● **What you have to do**: Can you continue the Future Work list below, picking up right after its last item?

● **Excerpt provided**:

Future Work

Future Work

  1. The new kit has a CPB - Might need to add a chapter explaining the difference and maybe even having the students getting the bluetooth to work.

  2. The photo of the button lab could be better.

  3. The circuit photo for the LSM6DS33 is not correct

  4. I did not perform the lab for the LSM6DS33 + LIS3MDL lab.

  5. I could not get the magnetometer to work.

  6. Equations on thermistor need to be expanded

  7. Equations relating voltage from protocol to Lux needs to be included

  8. Example plots for light, sound, acceleration, etc needs to be expanded

  9. Pendulum lab must be done in one of two ways. Either the pendulum is attached to a potentiometer or the CPX is mounted to the end of a string and data logged on board the CPX itself. The potentiometer is nice because you can record data with your laptop but the string idea is cool because you use the accelerometer. In either case you can make some really long pendulums

  10. 3D printing a disc with holes on the outside to eventually mount to a shaft would be a really cool angular velocity sensor lab. Tangibles that teach could easily include a 3D printed disc that can mount to a pencil for ease of rotation. Could also include the CAD drawings so students can print more or even edit the design for better or worse performance.

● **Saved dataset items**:
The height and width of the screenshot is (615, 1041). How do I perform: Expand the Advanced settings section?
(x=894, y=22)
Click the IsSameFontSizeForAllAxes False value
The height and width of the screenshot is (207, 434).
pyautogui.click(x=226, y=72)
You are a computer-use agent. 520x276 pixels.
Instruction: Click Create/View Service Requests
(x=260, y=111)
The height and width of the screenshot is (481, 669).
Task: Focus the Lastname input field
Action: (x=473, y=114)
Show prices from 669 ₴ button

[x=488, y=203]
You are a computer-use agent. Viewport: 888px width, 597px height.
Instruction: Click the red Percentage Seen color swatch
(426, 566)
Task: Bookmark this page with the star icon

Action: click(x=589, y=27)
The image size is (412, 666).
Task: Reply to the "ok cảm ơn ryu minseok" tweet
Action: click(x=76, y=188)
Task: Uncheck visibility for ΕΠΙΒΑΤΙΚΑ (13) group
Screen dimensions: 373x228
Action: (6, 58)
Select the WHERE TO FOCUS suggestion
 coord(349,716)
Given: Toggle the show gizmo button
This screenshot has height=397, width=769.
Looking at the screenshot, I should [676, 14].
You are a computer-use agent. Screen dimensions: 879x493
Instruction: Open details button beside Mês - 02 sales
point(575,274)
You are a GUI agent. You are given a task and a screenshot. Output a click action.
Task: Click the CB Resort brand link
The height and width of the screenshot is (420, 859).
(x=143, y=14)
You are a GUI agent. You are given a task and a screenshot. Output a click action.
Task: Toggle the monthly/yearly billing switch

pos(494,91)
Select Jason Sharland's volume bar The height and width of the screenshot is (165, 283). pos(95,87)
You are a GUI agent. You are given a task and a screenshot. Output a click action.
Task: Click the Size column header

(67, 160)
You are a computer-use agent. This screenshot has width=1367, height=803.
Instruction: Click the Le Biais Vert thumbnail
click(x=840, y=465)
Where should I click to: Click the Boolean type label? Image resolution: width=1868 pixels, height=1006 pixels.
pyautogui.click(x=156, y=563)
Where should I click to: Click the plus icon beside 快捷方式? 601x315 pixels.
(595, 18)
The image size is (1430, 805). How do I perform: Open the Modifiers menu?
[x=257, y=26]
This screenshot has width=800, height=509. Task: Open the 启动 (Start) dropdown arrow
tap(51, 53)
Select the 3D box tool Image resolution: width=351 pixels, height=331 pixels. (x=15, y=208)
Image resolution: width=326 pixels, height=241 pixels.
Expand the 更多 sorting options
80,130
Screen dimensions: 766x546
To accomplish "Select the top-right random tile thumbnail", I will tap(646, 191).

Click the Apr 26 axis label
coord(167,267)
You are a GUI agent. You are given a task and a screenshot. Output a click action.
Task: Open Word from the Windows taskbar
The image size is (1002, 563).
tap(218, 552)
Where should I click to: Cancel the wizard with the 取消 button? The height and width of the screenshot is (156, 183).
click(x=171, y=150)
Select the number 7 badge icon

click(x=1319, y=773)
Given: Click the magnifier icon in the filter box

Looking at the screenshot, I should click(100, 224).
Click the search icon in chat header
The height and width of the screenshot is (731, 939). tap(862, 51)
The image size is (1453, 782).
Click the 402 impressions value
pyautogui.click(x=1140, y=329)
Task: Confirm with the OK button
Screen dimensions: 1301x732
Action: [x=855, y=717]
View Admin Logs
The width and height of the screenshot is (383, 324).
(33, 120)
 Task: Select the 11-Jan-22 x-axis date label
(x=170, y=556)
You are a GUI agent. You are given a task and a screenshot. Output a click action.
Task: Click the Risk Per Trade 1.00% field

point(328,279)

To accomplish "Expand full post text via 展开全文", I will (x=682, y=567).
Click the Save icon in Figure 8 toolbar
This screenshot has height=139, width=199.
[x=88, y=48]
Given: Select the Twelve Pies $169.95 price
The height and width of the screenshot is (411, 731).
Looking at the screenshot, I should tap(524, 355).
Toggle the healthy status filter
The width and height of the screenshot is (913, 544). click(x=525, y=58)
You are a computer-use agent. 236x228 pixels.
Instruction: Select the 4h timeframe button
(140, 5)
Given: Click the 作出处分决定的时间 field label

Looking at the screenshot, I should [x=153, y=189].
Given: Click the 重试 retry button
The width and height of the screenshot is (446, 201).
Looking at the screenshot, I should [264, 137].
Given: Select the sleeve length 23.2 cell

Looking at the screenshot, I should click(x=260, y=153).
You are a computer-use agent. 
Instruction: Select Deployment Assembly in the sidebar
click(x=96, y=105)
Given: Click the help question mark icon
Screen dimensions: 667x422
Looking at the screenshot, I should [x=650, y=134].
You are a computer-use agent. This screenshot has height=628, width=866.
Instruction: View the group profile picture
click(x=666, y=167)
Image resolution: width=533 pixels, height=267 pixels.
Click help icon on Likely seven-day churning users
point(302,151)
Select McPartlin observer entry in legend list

● **Reply**:
  11. Buying some load cells with the HMC converter and including them in the kit would add a whole lot different labs

  12. Buying some magnetometers to measure magnetic field and do some sensor fusion would be neat. Could do roll, pitch and yaw calibration if we included a magnetometer.

  13. Right now a lab just on roll and pitch estimation would be possible. Pendulum lab pretty much introduces them to this but could easily do an rc aircraft lab where they build an aircraft out of foam with an elevator and aileron so that the servos responds to roll and pitch change. There is a lab right now with just pitch but perhaps we could add roll to it.

  14. Another cool project idea would be for the students to take temperature and light data on a cloudy day. Then have them infer if the amount of sunlight affected the temperature of the thermistor. They could plot the data with light on the x-axis and temperature on the y-axis and draw conclusions based on the plot they generate.

  15. Could also have them take temperature and light data over the course of a whole day to plot sunrise and sunset and watch the ambient temperature rise and fall

  16. For the aliasing lab, have the students sample as fast as possible and obtain the natural frequency of the system. Then have them sample at 1.0, 2.0 and 3.0 times the natural frequency they obtained. I originally picked 1,10 and 100 as arbitrary sampling frequencies and it would have been better to do 2,4 and 6.

  17. On cool lab would be to take light data during sunset and watch light and temperature plummet.